Вторая моя встреча с Матвеем Утюговым произошла в сентябре. В тот день я направился в жилконтору за талонами на сахар. Комната, в которой выдавали талоны, находилась на втором этаже, а очередь туда тянулась по коридору. Не простоял я в той очереди и пяти минут, как кто-то спросил меня: «Вы последний?» Я ответил утвердительно, повернулся к человеку, задавшему этот вопрос, и узнал в нем незнакомца из пивной.
— Добрый день! — приветливо произнес он.
— Добрый день! — ответил я и добавил, что он был бы еще добрей, ежели бы не надо было стоять в этой очереди.
— Не огорчайтесь! Скоро все дни станут очень добрыми. Не будет очередей ни за талонами, ни за продуктами.
— Вашими бы устами да конфетки есть, — пошутил я. — Значит, все очереди канут в проклятое прошлое?
— Нет, только продовольственные.
— Выходит, на промтовары дефицит сохранится? Выходит, не придется моей дочке на велосипеде кататься… — И я пожаловался ему, что Кира ухитрилась насос от своего велосипеда потерять, а нового нигде не купить, она семь магазинов обошла. И тут мой новый знакомый заявил, что у него и у его жены и сына — по велосипеду, и на прогулки они обычно ездят втроем, так что один насос он может одолжить мне. При этом он сразу же сообщил свой адрес. Оказалось, что живет он через четыре дома от меня; он переехал туда два месяца тому назад по обмену, а до этого жил на Васильевском острове. Я спросил, когда можно будет зайти к нему за насосом. Он назвал время, после чего мы сообщили друг другу свои имена-отчества и фамилии, а заодно и профессии. Оказалось, что Матвей Васильевич Утюгов — специалист-космист, и что работает он в НИИ, где разрабатываются возможности практического использования космической темноты. Но положение его там непрочно. Он выдвинул свою теорию — теорию «Манны Космической», а начальство считает ее ложной, бесперспективной и даже антиматериалистической.
— Что же это за теория? — поинтересовался я.

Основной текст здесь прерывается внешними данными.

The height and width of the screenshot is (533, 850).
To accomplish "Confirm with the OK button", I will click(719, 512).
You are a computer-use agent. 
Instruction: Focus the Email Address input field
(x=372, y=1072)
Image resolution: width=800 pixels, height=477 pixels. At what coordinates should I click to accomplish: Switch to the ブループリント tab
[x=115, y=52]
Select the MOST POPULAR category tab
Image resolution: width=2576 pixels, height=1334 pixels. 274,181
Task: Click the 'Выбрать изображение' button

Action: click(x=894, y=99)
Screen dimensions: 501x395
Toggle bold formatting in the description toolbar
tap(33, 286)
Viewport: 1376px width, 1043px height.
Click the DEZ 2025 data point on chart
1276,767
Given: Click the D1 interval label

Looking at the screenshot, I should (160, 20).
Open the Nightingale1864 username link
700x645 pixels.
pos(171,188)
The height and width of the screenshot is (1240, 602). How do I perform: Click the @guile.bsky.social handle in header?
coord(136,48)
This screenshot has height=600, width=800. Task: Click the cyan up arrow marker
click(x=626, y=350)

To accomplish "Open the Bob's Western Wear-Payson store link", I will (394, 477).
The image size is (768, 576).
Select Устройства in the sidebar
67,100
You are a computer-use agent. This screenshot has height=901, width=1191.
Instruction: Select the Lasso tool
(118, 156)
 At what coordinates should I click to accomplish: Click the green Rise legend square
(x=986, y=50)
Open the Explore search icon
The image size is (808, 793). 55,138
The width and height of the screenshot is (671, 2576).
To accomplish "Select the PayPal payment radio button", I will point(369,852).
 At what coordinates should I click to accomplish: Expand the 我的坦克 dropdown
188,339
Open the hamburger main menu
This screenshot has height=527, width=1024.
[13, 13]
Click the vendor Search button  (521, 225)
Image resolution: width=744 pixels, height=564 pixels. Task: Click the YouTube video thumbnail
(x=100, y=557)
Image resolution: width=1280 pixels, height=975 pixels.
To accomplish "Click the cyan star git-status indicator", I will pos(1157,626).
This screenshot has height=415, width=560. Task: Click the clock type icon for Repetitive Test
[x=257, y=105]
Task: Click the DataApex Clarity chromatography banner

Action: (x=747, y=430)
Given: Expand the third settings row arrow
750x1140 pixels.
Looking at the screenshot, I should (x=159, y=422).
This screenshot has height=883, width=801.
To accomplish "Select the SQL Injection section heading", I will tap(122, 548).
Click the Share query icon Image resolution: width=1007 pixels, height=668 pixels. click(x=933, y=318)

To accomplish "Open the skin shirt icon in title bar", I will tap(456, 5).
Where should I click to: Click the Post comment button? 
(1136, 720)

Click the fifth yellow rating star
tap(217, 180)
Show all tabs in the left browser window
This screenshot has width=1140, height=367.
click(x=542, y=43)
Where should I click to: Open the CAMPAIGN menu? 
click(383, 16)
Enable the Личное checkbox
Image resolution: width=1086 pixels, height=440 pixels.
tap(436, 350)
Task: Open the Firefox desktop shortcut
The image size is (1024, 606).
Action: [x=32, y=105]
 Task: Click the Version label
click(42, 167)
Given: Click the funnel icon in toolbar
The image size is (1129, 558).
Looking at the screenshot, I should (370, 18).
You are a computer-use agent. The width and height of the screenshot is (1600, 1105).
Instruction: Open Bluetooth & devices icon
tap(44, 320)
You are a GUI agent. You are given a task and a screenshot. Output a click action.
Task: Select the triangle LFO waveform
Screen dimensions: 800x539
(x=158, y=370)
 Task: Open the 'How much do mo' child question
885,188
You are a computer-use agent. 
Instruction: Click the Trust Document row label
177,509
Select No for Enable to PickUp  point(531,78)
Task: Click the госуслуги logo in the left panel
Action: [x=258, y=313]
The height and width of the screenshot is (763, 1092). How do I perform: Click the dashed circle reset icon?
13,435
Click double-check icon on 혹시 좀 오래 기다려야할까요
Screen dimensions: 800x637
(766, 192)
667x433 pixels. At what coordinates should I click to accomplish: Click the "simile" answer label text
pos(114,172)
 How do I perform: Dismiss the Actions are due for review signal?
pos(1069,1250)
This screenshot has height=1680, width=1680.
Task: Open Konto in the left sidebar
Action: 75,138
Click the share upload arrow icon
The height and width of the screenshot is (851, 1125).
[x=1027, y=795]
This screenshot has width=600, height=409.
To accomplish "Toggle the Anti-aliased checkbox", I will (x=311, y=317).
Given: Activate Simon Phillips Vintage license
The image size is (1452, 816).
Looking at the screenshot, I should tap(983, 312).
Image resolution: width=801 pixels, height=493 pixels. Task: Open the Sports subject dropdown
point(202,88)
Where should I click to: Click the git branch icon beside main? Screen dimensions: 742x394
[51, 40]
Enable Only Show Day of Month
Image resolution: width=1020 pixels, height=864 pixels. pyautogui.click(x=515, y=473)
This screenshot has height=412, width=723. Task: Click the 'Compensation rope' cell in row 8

— Я исхожу из той логической предпосылки, что основой всего живого является еда. Желудок — властелин жизни. Человек с пустой головой может прожить до глубокой старости, но человек с пустым желудком не проживет более сорока дней. Мозг человека существует и мыслит за счет желудка, однако наяву он — мозг — живет как бы в гордой отчужденности от своего кормильца. Но стоит человеку уснуть — и в нем пробуждается подсознание, мозг и желудок заключают союз. Вследствие этого естественного объединения возникают некие энерговолны. Мне удалось их обнаружить благодаря сконструированному мной прибору-уловителю. Теперь я конструирую прибор-усилитель, с помощью которого я направлю эти волны в космическое пространство.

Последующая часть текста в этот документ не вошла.